### TASK ITEM
Below, some lines carry pictures; leave those pictures out and retype exactly the lines from the one with "Screen dimensions: 539x814" through the one with "This screenshot has width=792, height=572.".

### DATA SECTION

== == ==

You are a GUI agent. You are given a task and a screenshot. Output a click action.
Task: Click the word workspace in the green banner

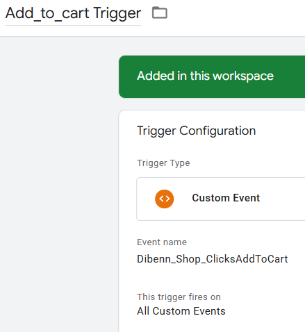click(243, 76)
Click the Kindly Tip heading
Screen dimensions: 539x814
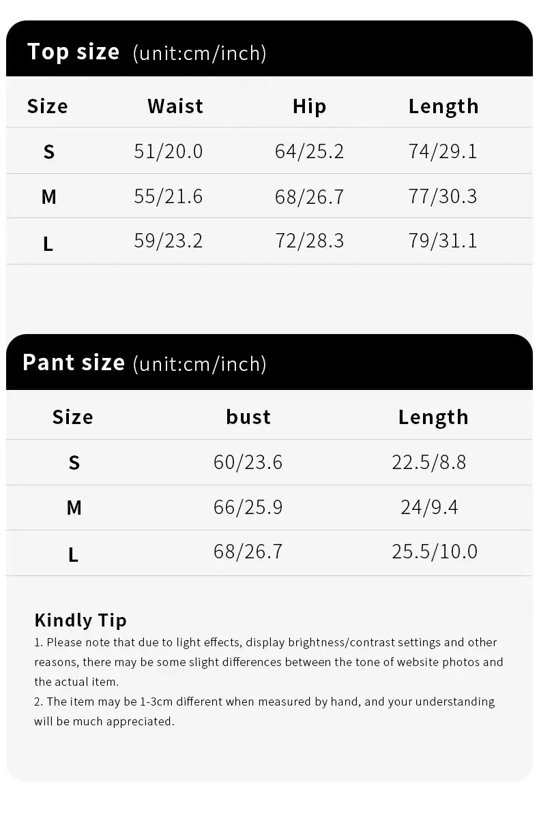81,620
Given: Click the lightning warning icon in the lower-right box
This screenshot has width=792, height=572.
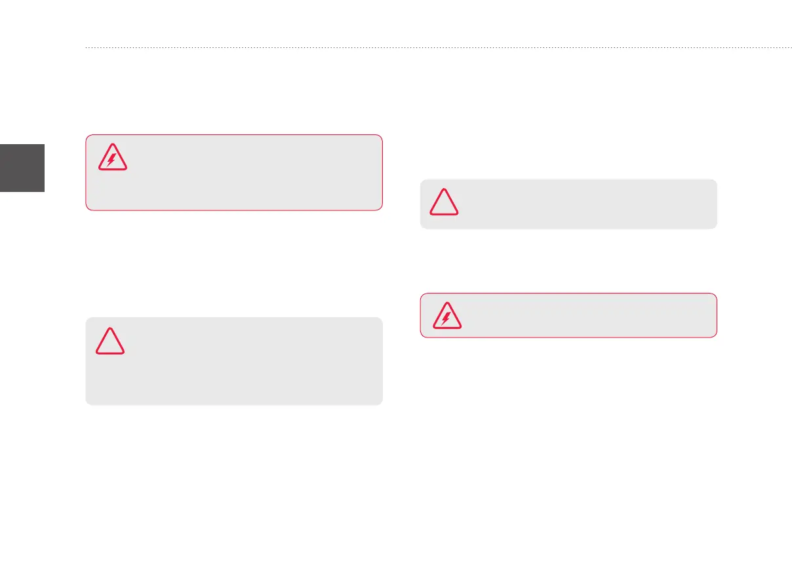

== == ==

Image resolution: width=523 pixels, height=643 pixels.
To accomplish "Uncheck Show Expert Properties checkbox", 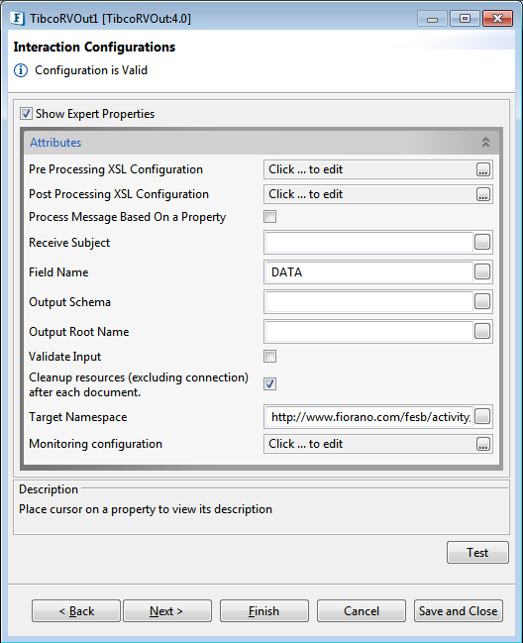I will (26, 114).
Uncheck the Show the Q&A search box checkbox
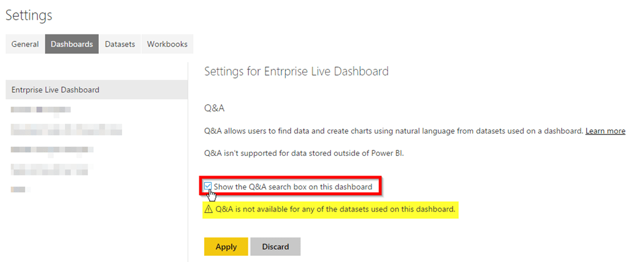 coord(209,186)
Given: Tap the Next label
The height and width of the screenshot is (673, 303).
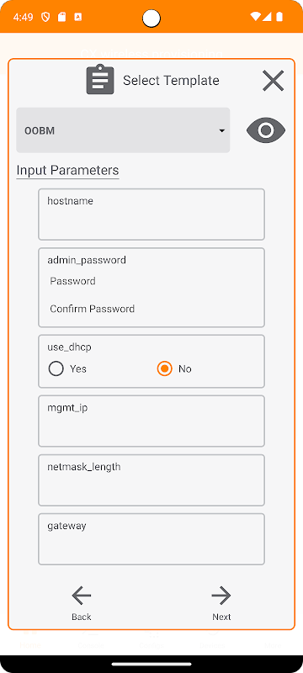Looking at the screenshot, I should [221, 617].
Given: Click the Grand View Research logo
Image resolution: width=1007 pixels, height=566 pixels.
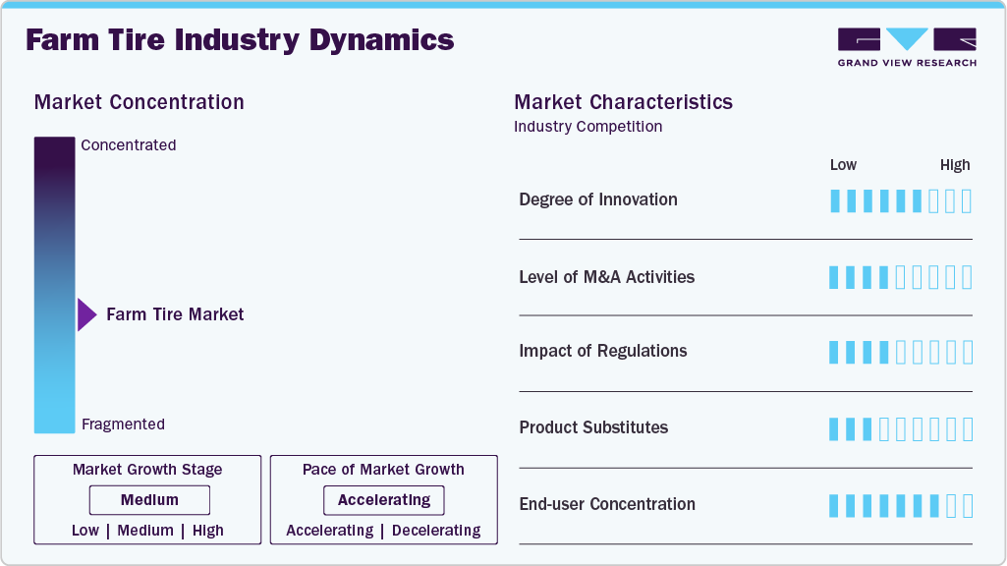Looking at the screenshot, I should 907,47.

== == ==

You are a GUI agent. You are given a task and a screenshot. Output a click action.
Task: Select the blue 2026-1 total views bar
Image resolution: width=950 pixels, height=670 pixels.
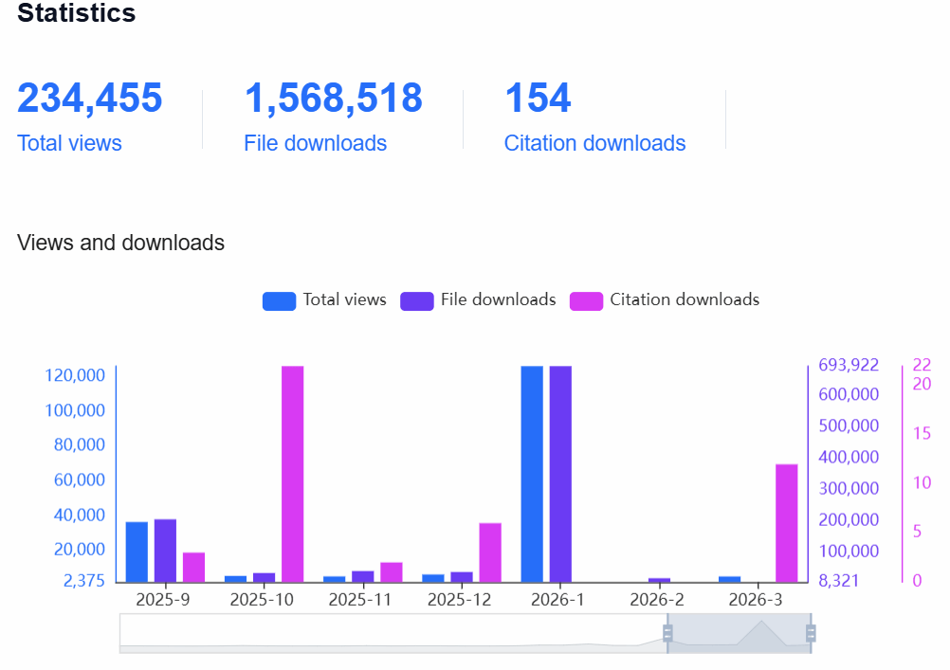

== == ==

### OUTPUT BELOW
Screen dimensions: 539x814
81,620
Given: Click the lightning warning icon in the lower-right box
This screenshot has width=792, height=572.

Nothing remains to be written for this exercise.